The relationship between people and the land they inhabit thematically connects my research, and this project draws loosely on autobiographical experiences, from both my childhood in rural Alaska and my periodic relocations throughout my adult life. I grew up on the Yukon-Kuskokwim River Delta, an environment defined by water. The rivers and sloughs meander across the tundra, with countless small ponds and oxbow lakes sustained through snowmelt. The ground is soggy, with a permafrost barrier holding water at the surface. The river often floods in the spring, as melt water from upstream pushes against an ice dam that has yet to drift into the sea. As wet as the region appears, though, it receives little precipitation; the ecosystem depends on flooding and permafrost to sustain life.
The river is a thoroughfare, with boats and barges moving from community to community, and ultimately out to sea.

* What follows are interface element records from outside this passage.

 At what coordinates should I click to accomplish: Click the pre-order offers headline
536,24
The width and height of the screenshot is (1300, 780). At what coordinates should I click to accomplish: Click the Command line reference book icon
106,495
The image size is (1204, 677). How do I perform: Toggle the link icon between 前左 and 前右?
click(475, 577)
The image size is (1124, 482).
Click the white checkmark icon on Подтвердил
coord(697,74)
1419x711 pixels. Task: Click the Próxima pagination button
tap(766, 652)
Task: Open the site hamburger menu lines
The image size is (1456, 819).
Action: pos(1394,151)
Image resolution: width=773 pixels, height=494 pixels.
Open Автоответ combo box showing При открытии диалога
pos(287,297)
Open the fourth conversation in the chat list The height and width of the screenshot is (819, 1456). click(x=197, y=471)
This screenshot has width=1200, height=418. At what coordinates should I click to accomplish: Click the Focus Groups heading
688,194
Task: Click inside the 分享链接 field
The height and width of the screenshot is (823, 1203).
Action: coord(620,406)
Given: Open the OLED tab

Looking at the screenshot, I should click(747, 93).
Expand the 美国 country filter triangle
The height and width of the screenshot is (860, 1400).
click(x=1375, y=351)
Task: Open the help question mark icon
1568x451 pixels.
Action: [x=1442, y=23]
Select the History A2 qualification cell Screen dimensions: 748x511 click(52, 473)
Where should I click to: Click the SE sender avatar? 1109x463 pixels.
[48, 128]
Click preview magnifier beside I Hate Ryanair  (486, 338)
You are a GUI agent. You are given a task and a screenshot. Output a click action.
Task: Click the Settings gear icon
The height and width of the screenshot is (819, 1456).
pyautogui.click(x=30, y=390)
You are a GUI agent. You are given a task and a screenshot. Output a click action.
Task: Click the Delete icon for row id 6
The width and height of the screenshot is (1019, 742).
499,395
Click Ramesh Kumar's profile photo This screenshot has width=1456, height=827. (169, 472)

This network of water literally connects people with each other and the outside world. The rivers provide sustenance, commerce, education, and recreation, but without water, the system disappears. Since leaving Alaska, I have lived in many different places, each with distinct conditions regarding resource allocation. In the deserts of New Mexico, water rights are established generations in the past, while in Georgia and Florida, long-term drought coupled with disputes over watersheds and the rights of communities downstream influence the discourse. In Iowa, communities suffer the seemingly contradictory scourges of flooding and drought, while in Wisconsin, the abundance of water in the Great Lakes benefits only those communities that lie directly adjacent to the water. The landscapes I draw refer to these disparate locales, from deserts and boulder formations that evoke regions of the Southwest to references to agriculture and livestock that speak to uses of the Midwestern landscape. The story begins on the tundra, with the drying up of rivers and ponds, but as the series continues and expands to include diverse habitats, the land itself begins to disintegrate.
This series of lithographic prints presents a variety of landscapes altered by drought, with a pair of small figures moving through many of its panoramic compositions. The figures’ journey echoes the changing environments they traverse, with surreal topographies shifting into an unsettled future. The story ends without a clear resolution; the water has evaporated and drained away, but it has not ceased to exist.